The JValue‑PML project, led by Professor Dr. Dirk Riehle, ran from 1 November 2022 to 31 October 2023 under grant number 19F1133A. Its aim was to create a domain‑specific language (DSL) called Jayvee that simplifies the definition and execution of data pipelines for open mobility data. By providing a textual syntax and a dedicated compiler and runtime, the project sought to make the extraction, transformation and loading (ETL) of open data faster, less error‑prone and more collaborative than the current practice of using general‑purpose languages such as Python with Pandas or Java with Apache libraries.
Jayvee was designed to be lightweight yet expressive. The language includes constructs for declaring data sources, transformation steps, and target formats, and it compiles to an intermediate representation that the runtime executes. The compiler is written in Java and produces a byte‑code format that the runtime interprets. The runtime itself is written in Go, chosen for its performance and ease of deployment. The entire toolchain is released under an open‑source license on GitHub (https://github.com/jvalue/jayvee), allowing external developers to inspect, modify and extend the system.

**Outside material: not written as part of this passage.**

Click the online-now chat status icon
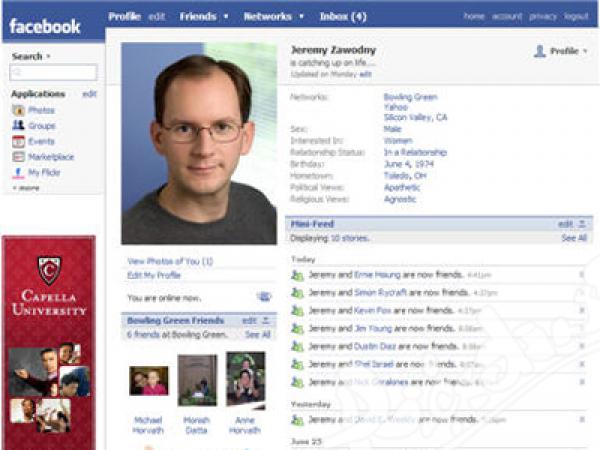264,297
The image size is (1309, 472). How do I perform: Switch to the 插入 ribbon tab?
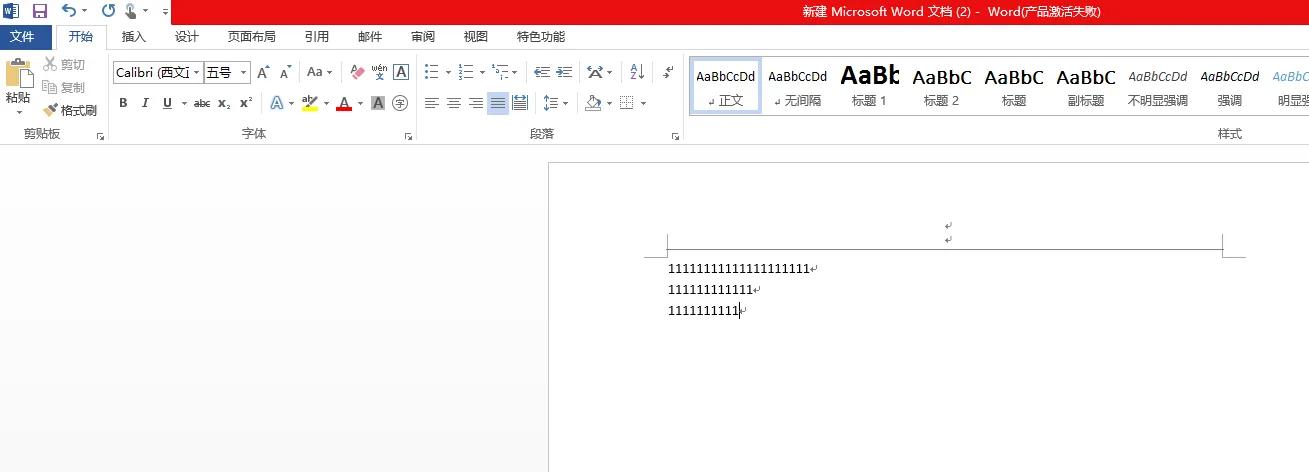133,37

During the first phase of the project, the team implemented the core language features, the compiler, and the runtime. The second phase focused on demonstrating Jayvee’s usefulness in real data‑engineering tasks. The language was integrated into the university’s teaching curriculum, where it was used in two consecutive semesters to teach students how to build pipelines for mobility datasets. Students reported that they could complete the same tasks that would normally require Python and Pandas in comparable time, while the DSL’s higher‑level abstractions reduced boilerplate code and lowered the likelihood of bugs. A qualitative evaluation, conducted by the project team, confirmed that the quality of the students’ pipelines matched that of traditional approaches, and that the learning curve was acceptable.
All four project objectives were met with 100 % success. The ETL process for open data was optimized, allowing faster extraction and cleaning of mobility datasets. The open‑source software stack was fully released and documented. Demonstrations in the classroom proved that collaborative work on open data is feasible with Jayvee, and the qualitative evaluation showed that students could produce high‑quality pipelines at speeds comparable to Python/Pandas. The project also produced a series of blog posts (https://oss.cs.fau.de/tag/made-projects/) that showcase practical examples and encourage community participation.
Collaboration within the project was largely internal. No external technical partners were involved, and the project’s outreach relied on social‑media channels to share results and attract contributors. The funding covered the salary of a dedicated developer who worked full time on the language, compiler, and runtime. The project’s success demonstrates that a lightweight DSL can match the performance of general‑purpose languages for data‑engineering tasks while improving developer productivity and reducing errors. The open‑source release invites further research and development, and the project’s methodology can be replicated for other domains that rely on open data pipelines.